Berdasarkan informasi yang telah dikumpulkan tersebut kemudian diolah, dengan
melakukan :
a) Penyusunan informasi dengan program terkait dalam rangka upaya
pemulihan/rehabilitasi dan pembangunan kembali/rekonstruksi sarana/prasarana
kesehatan yang mengalami kerusakan.
b) Penyusunan informasi dengan program terkait dalam upaya pelayanan kesehatan
(pencegahan KLB, pemberantasan penyakit menular, perbaikan gizi), kegiatan
surveilans epidemiologi, promosi kesehatan dan penyelenggaraan kesehatan
lingkungan dan sanitasi dasar di tempat penampungan pengungsi maupun lokasi
sekitarnya yang terkena dampak.
c) Penyusunan informasi dengan program terkait tentang upaya relawan, kader dan
petugas pemerintah yang memberikan KIE kepada masyarakat luas, bimbingan
pada kelompok yang berpotensi mengalami gangguan stress pasca trauma dan
memberikan konseling pada individu yang berpotensi mengalami gangguan stress
pasca trauma.
d) Penyusunan informasi dengan program terkait dalam rangka upaya pelayanan
kesehatan rujukan dan penunjang.
e) Penyusunan informasi dengan program terkait dalam rangka upaya rujukan korban
yang tidak dapat ditangani dengan konseling awal dan membutuhkan konseling
lanjut, psikoterapi atau penanggulangan lebih spesifik.
KESIMPULAN

Dibeberapa daerah di Indonesia merupakan daerah yang rawan bencana.
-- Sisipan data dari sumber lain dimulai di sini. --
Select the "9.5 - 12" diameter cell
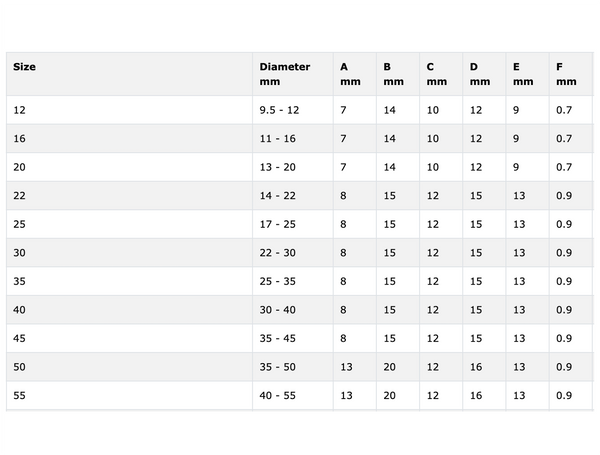 (x=279, y=109)
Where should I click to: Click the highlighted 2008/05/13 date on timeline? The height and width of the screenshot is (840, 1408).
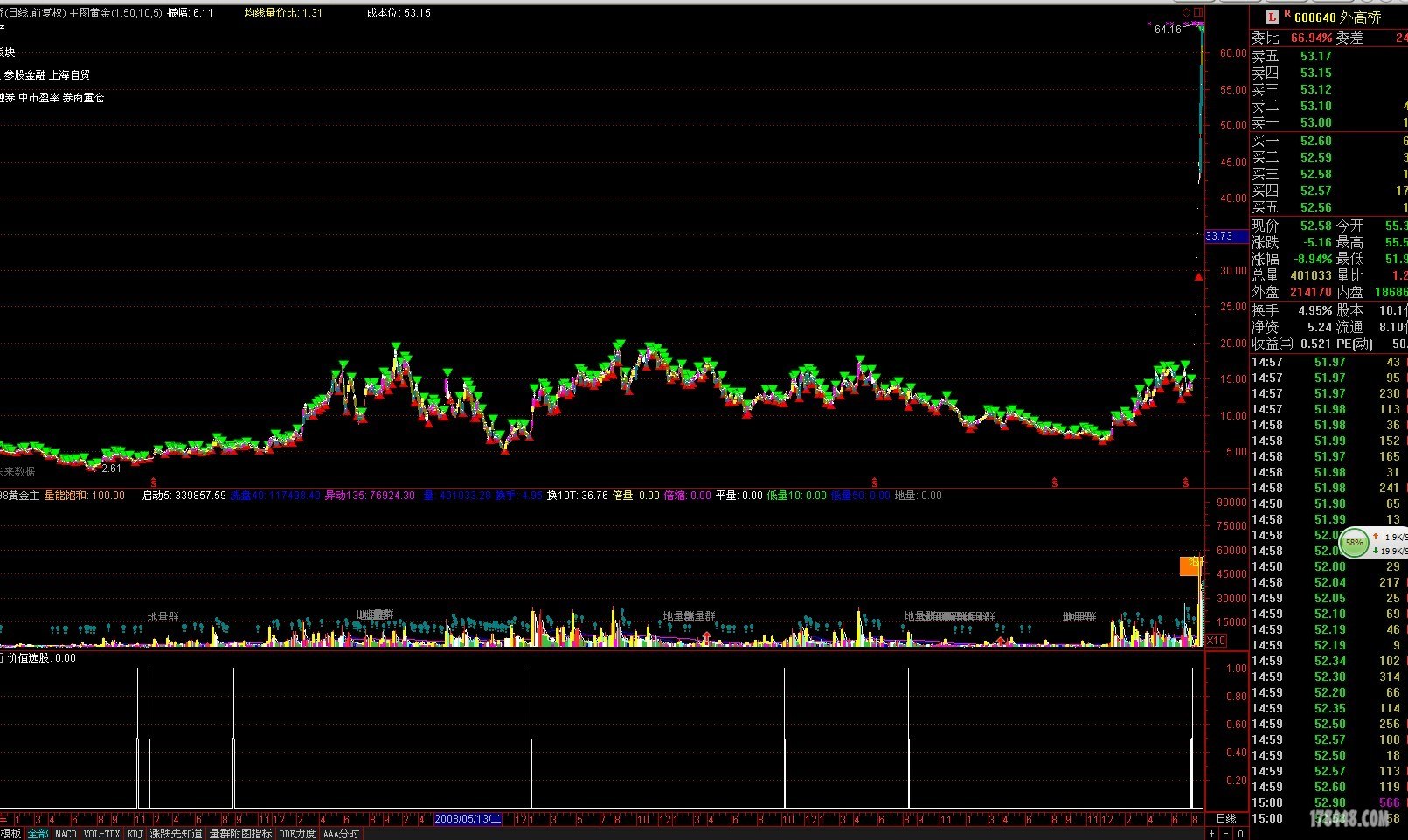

Dengan


banyaknya bencana, kesiagaan dan pelaksanaan tanggap bencana harus dilakukan
dengan baik. Karena dampak yang ditimbulkan bencana tidaklah sederhana, maka
penanganan korban bencana harus dilakukan dengan terkoordinasi dengan baik,
sehingga korban yang mengalami berbagai sakit baik fisik, sosial, dan emosional dapat
ditangani dengan baik dan manusiawi.